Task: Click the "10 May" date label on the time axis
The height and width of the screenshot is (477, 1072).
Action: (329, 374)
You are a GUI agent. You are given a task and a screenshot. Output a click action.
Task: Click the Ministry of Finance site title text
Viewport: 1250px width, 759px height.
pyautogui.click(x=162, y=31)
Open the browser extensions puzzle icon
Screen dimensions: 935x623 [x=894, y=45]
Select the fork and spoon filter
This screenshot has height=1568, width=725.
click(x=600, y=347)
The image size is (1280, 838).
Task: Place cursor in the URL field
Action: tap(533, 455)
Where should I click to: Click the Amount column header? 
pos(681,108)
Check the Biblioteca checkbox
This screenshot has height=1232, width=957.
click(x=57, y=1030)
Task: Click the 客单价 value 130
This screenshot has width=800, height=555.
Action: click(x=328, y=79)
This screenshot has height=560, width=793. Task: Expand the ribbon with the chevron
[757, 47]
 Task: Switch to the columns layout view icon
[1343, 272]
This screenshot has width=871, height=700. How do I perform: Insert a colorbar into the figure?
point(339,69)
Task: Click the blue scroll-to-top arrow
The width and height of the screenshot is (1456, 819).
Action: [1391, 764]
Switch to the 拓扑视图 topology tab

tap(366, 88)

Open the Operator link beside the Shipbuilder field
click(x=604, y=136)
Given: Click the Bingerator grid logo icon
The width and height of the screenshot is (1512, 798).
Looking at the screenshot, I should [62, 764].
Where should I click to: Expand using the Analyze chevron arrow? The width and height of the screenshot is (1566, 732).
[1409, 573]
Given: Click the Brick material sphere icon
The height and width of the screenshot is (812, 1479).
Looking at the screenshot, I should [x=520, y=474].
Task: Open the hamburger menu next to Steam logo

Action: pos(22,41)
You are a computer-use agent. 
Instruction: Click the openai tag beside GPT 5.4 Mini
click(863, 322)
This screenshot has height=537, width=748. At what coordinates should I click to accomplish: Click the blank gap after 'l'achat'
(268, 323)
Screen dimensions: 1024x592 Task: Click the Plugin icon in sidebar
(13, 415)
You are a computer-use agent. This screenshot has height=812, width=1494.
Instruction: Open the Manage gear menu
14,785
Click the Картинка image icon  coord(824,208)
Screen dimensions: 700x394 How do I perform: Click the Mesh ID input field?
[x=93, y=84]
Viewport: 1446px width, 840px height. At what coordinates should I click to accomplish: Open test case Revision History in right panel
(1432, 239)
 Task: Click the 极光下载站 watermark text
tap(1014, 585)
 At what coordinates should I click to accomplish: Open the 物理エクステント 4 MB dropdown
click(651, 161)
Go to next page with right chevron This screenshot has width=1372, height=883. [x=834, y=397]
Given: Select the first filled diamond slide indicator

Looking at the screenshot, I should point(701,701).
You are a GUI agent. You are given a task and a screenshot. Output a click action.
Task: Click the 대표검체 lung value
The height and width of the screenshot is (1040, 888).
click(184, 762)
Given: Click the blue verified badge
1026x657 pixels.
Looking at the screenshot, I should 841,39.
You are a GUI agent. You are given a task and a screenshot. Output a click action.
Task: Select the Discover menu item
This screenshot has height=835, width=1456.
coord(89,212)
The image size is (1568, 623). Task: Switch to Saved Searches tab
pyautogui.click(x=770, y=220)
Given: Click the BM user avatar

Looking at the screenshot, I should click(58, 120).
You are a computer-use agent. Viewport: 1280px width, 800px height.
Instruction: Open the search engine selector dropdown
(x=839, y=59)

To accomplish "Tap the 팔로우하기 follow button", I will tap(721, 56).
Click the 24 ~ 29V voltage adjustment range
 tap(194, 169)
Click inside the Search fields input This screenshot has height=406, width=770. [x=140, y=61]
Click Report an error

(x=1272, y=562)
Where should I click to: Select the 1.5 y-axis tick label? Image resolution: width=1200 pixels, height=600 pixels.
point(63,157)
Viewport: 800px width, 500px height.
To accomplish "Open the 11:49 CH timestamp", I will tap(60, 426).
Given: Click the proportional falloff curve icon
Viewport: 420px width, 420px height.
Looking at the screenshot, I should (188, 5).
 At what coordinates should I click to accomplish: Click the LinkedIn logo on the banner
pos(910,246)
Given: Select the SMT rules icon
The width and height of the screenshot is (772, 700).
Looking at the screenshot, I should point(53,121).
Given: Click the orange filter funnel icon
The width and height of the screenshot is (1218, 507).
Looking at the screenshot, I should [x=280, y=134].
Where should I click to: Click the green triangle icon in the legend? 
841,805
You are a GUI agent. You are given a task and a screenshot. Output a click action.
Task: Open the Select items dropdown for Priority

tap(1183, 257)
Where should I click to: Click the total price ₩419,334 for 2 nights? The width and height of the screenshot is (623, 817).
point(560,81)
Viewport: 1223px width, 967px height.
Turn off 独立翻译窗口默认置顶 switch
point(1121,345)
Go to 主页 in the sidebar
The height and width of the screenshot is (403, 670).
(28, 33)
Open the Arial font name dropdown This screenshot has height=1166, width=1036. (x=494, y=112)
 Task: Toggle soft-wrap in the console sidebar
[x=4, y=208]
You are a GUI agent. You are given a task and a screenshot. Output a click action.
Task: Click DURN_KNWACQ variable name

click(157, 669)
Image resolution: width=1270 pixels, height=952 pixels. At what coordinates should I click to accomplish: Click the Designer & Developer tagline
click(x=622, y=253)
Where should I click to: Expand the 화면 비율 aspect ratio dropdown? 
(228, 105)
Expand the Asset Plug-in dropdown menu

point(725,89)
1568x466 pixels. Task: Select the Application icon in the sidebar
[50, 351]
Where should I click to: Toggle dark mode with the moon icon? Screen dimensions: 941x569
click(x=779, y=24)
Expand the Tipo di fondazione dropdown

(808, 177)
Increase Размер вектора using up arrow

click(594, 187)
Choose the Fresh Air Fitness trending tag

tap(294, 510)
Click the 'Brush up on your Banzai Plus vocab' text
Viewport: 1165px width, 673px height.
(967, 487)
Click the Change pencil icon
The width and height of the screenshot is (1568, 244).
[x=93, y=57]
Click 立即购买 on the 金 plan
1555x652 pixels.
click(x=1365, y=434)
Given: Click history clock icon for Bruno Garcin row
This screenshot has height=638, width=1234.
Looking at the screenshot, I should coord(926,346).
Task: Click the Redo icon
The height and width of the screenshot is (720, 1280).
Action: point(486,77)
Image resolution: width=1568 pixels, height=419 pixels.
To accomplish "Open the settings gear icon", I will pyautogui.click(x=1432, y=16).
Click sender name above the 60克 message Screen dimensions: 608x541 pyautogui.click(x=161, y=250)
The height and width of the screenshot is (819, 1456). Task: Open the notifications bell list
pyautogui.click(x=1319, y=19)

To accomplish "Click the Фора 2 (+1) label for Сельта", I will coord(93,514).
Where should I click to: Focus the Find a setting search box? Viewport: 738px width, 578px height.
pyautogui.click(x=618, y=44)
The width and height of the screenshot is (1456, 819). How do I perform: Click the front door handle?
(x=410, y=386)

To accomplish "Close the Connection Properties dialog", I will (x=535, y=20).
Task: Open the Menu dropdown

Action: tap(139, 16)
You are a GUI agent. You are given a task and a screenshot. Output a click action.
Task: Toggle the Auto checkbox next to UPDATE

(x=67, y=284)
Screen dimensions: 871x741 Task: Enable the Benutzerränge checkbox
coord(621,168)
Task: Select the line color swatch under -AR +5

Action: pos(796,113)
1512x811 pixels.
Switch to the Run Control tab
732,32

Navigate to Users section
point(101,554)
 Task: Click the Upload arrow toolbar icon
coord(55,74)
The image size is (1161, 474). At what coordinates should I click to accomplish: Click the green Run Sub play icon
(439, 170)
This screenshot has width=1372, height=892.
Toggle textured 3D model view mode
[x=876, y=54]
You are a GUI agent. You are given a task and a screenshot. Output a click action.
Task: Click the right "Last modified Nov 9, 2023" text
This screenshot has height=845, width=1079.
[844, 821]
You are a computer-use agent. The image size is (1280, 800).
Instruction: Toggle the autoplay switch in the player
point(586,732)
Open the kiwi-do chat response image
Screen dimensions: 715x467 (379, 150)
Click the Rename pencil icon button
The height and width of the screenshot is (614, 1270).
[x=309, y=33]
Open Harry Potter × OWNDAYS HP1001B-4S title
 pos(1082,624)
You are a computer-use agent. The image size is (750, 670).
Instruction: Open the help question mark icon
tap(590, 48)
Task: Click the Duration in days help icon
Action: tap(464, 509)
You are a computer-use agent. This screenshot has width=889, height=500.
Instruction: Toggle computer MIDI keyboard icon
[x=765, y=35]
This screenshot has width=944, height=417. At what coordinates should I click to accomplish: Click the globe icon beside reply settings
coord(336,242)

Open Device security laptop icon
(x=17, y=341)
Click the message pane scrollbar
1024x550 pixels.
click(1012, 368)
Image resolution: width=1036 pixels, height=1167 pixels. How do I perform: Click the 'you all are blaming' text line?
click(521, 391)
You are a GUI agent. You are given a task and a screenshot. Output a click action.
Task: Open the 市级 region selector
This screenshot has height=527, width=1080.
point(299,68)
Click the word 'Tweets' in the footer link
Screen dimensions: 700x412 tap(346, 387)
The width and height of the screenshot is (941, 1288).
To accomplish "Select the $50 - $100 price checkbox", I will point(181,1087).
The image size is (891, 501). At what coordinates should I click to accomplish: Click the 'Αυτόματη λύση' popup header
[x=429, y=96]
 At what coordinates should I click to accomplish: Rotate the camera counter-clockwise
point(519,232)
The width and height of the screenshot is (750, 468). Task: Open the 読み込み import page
-----
● Written exercise: Reproduce the material verbatim, everything from the line containing "Where should I click to: Click the total" down to the line containing "click(x=1365, y=434)", both of those lines included.

● Task response:
Where should I click to: Click the total price ₩419,334 for 2 nights? The width and height of the screenshot is (623, 817).
point(560,81)
Viewport: 1223px width, 967px height.
Turn off 独立翻译窗口默认置顶 switch
point(1121,345)
Go to 主页 in the sidebar
The height and width of the screenshot is (403, 670).
(28, 33)
Open the Arial font name dropdown This screenshot has height=1166, width=1036. (x=494, y=112)
 Task: Toggle soft-wrap in the console sidebar
[x=4, y=208]
You are a GUI agent. You are given a task and a screenshot. Output a click action.
Task: Click DURN_KNWACQ variable name

click(157, 669)
Image resolution: width=1270 pixels, height=952 pixels. At what coordinates should I click to accomplish: Click the Designer & Developer tagline
click(x=622, y=253)
Where should I click to: Expand the 화면 비율 aspect ratio dropdown? 
(228, 105)
Expand the Asset Plug-in dropdown menu

point(725,89)
1568x466 pixels. Task: Select the Application icon in the sidebar
[50, 351]
Where should I click to: Toggle dark mode with the moon icon? Screen dimensions: 941x569
click(x=779, y=24)
Expand the Tipo di fondazione dropdown

(808, 177)
Increase Размер вектора using up arrow

click(594, 187)
Choose the Fresh Air Fitness trending tag

tap(294, 510)
Click the 'Brush up on your Banzai Plus vocab' text
Viewport: 1165px width, 673px height.
(967, 487)
Click the Change pencil icon
The width and height of the screenshot is (1568, 244).
[x=93, y=57]
Click 立即购买 on the 金 plan
1555x652 pixels.
click(x=1365, y=434)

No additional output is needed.